[PROVIDED RECORDS]

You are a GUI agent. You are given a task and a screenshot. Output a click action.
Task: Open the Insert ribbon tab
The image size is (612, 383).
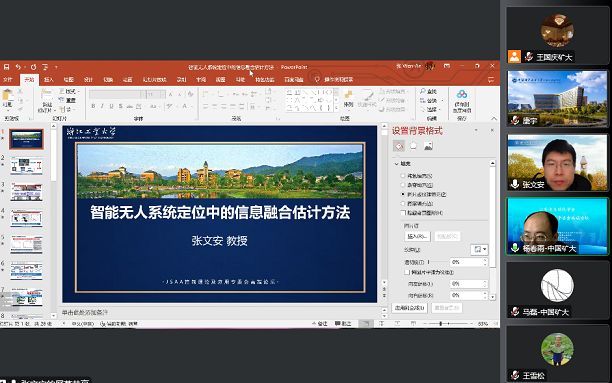pyautogui.click(x=48, y=79)
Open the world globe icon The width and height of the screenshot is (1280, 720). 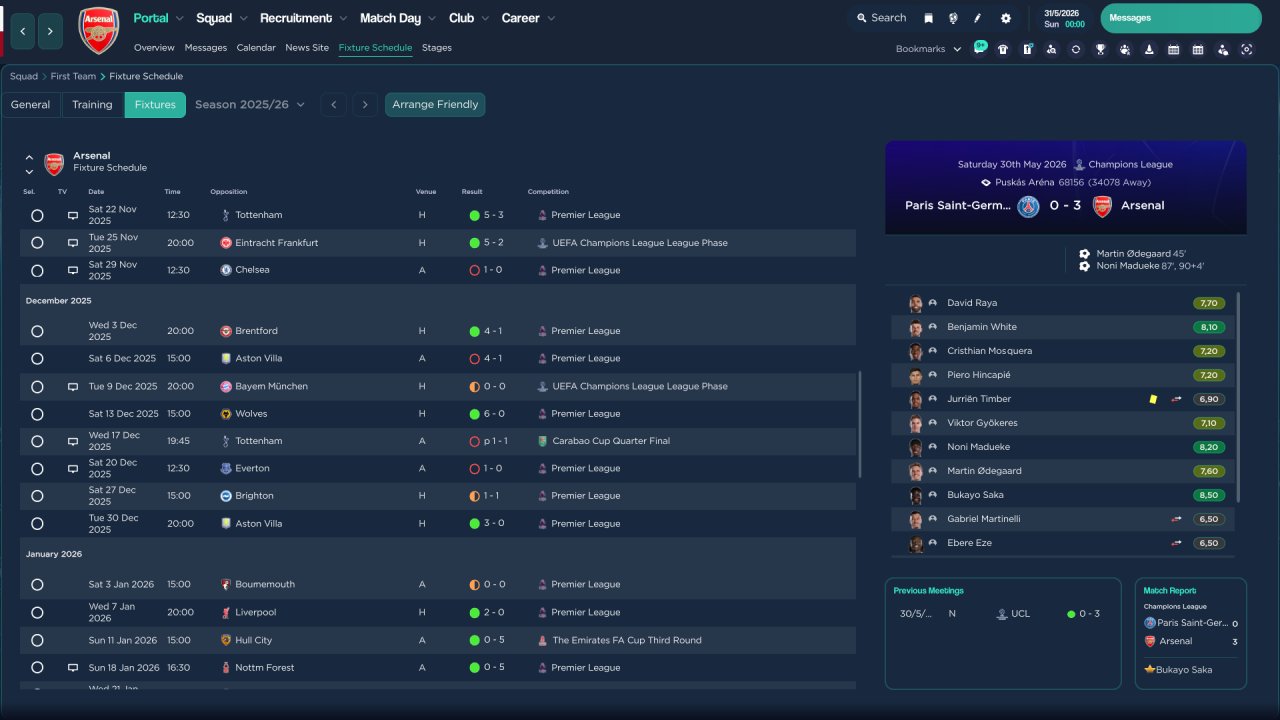(x=953, y=18)
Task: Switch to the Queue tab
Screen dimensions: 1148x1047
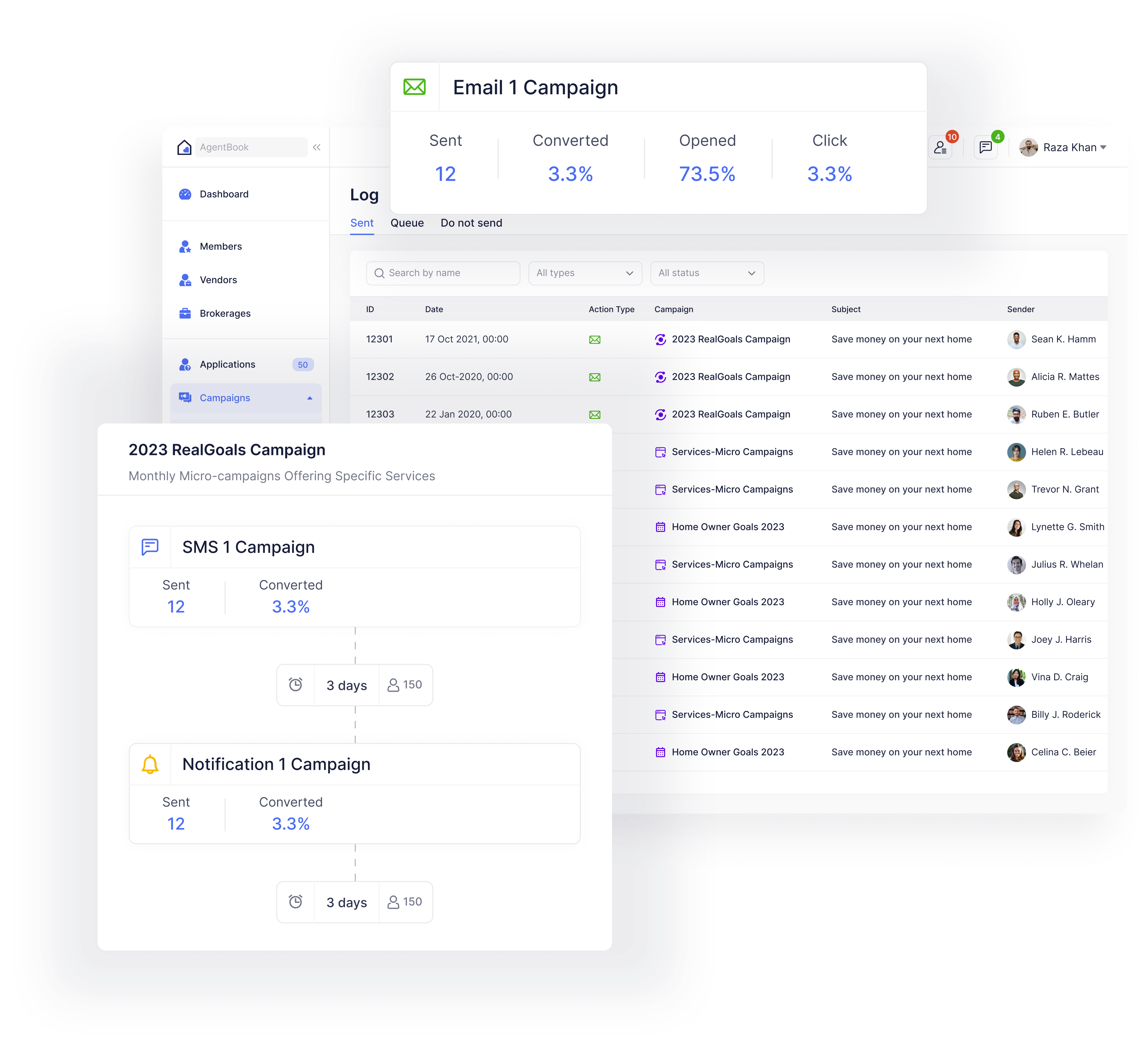Action: coord(408,222)
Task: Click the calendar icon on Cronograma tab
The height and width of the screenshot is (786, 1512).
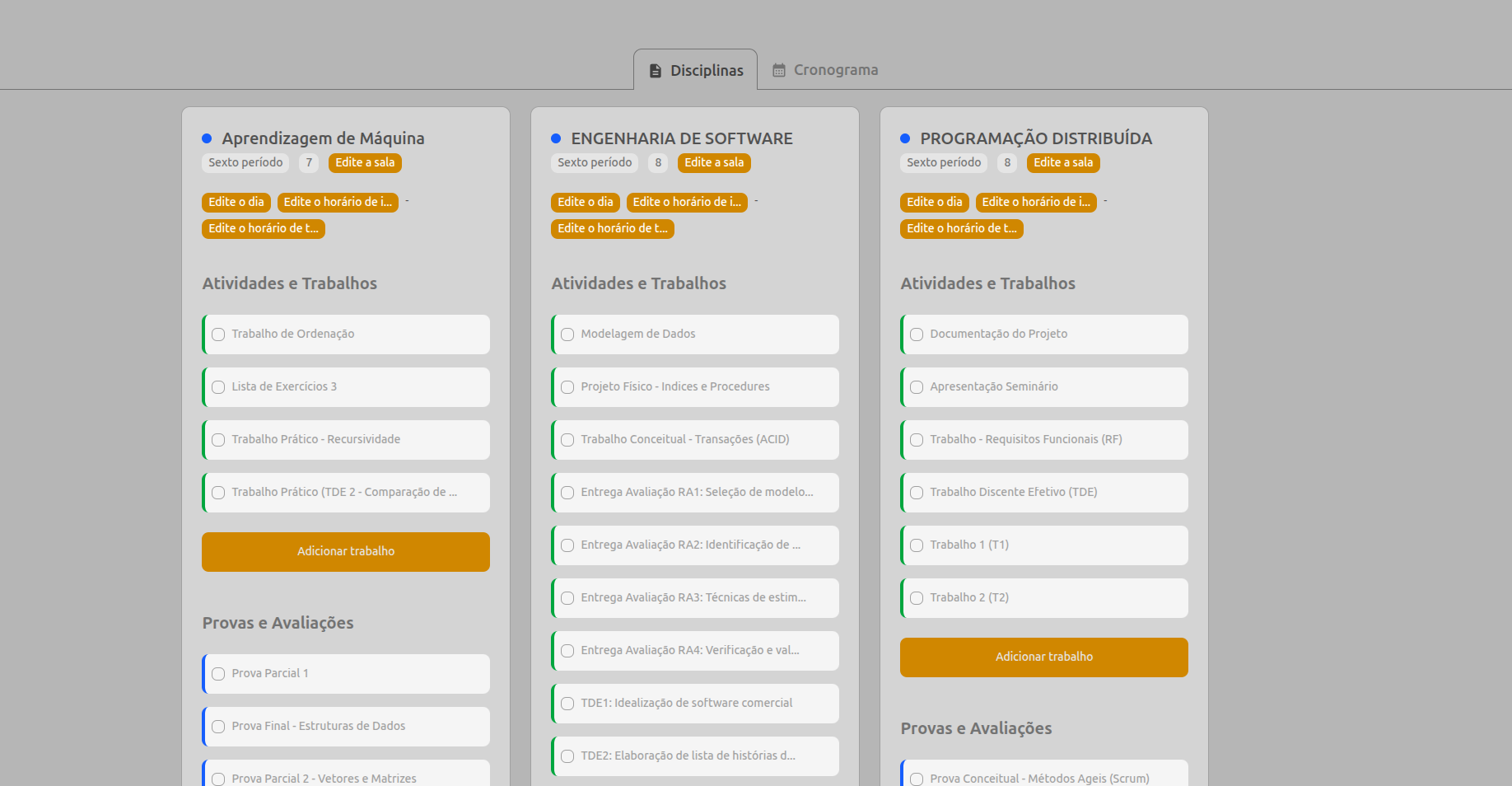Action: coord(778,71)
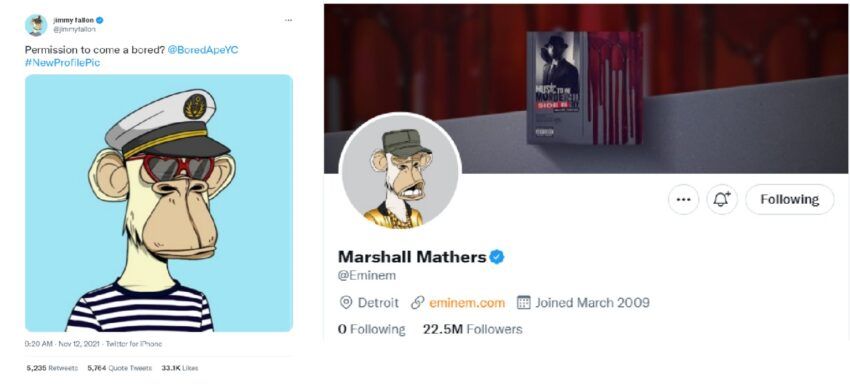Open the #NewProfilePic hashtag
Image resolution: width=850 pixels, height=387 pixels.
click(62, 63)
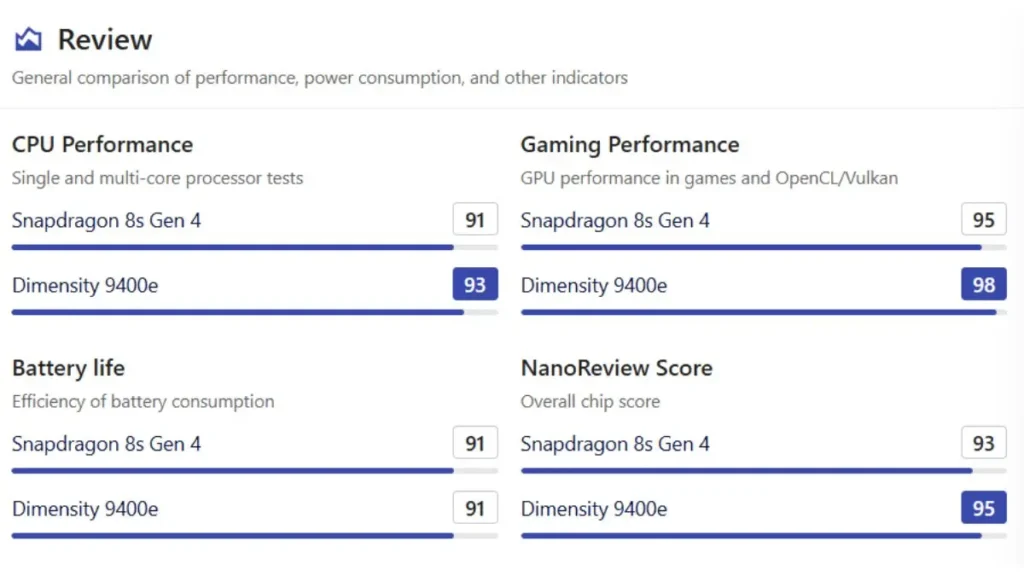
Task: Click the Gaming score badge showing 98
Action: [984, 285]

[/PROVIDED RECORDS]

Exactly the lines from the one that contains "Screen dimensions: 1148x1047" through the final line of the records above are needed, given again word for word, with every picture left out.

Screen dimensions: 1148x1047
Action: coord(408,222)
Task: Click the calendar icon on Cronograma tab
The height and width of the screenshot is (786, 1512).
Action: coord(778,71)
Open the #NewProfilePic hashtag
Image resolution: width=850 pixels, height=387 pixels.
click(62, 63)
Task: Click the Gaming score badge showing 98
Action: [984, 285]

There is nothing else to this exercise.